Attacking Visual Language Grounding with Adversarial Examples: A Case Study on Neural Image Captioning
Hongge Chen, Huan Zhang, Pin-Yu Chen, Jinfeng Yi, Cho-Jui Hsieh
TL;DR
This work introduces Show-and-Fool, a novel optimization-based framework to craft imperceptible adversarial perturbations that mislead neural image captioning systems into producing targeted captions or captions containing specified keywords. It formulates a constrained objective combining image distortion with CNN+RNN-specific attack losses, and solves it via an arctanh transformation and binary-search tuning of a regularization constant. Across MSCOCO, Show-and-Fool achieves high target-attack success rates (up to ~99%) with small perturbations and demonstrates strong cross-model transferability, revealing vulnerabilities in visual language grounding and the need for robust defenses.

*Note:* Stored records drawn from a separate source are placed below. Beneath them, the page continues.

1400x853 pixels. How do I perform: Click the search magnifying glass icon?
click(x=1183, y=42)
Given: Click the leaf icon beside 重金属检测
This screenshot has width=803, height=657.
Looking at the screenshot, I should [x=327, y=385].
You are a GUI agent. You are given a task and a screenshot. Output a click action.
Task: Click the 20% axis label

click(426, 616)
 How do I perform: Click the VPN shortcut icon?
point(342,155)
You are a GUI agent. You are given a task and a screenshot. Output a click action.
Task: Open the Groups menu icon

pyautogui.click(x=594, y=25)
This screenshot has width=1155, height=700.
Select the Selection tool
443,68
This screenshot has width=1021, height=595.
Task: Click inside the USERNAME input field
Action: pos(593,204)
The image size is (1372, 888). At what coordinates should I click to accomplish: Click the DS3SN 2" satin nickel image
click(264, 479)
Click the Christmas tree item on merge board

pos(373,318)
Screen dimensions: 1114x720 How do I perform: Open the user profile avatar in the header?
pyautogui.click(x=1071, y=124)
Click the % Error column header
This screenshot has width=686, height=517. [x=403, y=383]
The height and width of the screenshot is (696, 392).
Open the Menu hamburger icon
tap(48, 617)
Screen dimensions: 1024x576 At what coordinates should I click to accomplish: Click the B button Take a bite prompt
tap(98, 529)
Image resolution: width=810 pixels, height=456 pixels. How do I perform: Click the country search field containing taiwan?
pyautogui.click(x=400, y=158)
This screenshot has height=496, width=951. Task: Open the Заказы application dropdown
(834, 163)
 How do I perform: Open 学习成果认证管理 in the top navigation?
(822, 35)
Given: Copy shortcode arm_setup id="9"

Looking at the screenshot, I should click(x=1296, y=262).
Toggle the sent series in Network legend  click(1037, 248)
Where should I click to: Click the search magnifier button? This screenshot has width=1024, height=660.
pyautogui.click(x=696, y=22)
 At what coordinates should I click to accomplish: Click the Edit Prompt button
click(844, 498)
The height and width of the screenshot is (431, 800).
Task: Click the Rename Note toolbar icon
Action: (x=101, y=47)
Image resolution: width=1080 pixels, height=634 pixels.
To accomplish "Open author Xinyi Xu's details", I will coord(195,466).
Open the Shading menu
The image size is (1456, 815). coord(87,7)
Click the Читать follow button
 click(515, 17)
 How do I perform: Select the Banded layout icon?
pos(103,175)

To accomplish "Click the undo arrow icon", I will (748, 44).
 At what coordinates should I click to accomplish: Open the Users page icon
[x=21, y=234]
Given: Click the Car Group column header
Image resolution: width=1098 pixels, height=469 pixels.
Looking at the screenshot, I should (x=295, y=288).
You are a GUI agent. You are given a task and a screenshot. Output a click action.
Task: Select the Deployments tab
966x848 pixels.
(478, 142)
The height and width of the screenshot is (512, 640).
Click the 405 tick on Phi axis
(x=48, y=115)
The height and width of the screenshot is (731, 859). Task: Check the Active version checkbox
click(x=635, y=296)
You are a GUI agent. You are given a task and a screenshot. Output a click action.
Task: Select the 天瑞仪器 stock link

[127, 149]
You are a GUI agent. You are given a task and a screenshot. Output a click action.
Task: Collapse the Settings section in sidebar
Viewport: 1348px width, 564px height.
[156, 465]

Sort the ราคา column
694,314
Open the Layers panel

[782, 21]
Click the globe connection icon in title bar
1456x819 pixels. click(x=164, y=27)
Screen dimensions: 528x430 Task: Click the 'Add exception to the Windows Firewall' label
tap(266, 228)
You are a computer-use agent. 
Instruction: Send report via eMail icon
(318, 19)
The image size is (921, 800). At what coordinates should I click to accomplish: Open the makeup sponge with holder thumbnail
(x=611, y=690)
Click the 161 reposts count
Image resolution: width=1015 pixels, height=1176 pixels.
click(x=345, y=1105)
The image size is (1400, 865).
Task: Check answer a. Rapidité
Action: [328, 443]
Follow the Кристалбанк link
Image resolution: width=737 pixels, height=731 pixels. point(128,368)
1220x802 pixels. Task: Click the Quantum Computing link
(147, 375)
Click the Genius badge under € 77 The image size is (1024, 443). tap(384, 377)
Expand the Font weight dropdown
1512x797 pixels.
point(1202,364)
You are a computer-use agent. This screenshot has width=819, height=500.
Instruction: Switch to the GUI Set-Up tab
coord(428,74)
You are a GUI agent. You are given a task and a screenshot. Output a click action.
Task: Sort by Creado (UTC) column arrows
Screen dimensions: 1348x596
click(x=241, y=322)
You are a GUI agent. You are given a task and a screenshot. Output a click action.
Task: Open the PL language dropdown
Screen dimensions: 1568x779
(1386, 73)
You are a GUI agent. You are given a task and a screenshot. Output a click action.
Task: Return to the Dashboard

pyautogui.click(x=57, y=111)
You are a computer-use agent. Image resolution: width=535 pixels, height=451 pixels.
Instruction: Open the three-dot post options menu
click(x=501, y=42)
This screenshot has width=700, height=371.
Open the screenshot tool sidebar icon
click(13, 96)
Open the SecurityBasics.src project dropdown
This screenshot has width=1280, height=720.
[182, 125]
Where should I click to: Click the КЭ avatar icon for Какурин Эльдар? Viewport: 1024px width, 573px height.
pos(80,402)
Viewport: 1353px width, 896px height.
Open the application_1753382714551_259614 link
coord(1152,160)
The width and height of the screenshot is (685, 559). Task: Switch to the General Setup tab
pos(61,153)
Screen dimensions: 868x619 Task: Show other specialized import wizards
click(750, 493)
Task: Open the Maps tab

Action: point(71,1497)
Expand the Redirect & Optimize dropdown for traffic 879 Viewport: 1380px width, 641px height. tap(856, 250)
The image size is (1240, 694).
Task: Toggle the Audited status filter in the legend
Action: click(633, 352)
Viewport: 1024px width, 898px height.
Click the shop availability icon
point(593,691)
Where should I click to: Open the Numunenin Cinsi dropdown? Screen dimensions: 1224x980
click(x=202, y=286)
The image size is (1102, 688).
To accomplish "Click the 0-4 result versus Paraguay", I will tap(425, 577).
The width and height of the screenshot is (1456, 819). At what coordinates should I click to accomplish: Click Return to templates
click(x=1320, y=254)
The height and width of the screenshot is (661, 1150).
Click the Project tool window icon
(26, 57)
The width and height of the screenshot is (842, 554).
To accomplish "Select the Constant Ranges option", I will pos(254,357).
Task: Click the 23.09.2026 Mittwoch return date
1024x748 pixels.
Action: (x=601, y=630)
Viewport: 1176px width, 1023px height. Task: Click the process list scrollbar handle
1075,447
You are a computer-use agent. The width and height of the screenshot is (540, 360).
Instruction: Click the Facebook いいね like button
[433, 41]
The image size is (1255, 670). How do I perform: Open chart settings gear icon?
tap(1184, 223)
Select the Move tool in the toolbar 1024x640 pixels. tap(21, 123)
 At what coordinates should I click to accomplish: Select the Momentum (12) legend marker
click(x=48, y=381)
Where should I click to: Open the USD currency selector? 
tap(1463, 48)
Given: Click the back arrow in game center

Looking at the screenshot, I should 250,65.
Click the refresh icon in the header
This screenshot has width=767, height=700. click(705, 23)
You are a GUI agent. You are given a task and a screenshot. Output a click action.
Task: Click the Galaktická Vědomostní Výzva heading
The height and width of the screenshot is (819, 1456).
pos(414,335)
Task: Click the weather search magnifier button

The findings underscore that captioning systems pose unique challenges beyond image classifiers and suggest directions for improving robustness, including adversarial training and architecture-aware defenses.
Abstract
Visual language grounding is widely studied in modern neural image captioning systems, which typically adopts an encoder-decoder framework consisting of two principal components: a convolutional neural network (CNN) for image feature extraction and a recurrent neural network (RNN) for language caption generation. To study the robustness of language grounding to adversarial perturbations in machine vision and perception, we propose Show-and-Fool, a novel algorithm for crafting adversarial examples in neural image captioning. The proposed algorithm provides two evaluation approaches, which check whether neural image captioning systems can be mislead to output some randomly chosen captions or keywords. Our extensive experiments show that our algorithm can successfully craft visually-similar adversarial examples with randomly targeted captions or keywords, and the adversarial examples can be made highly transferable to other image captioning systems. Consequently, our approach leads to new robustness implications of neural image captioning and novel insights in visual language grounding.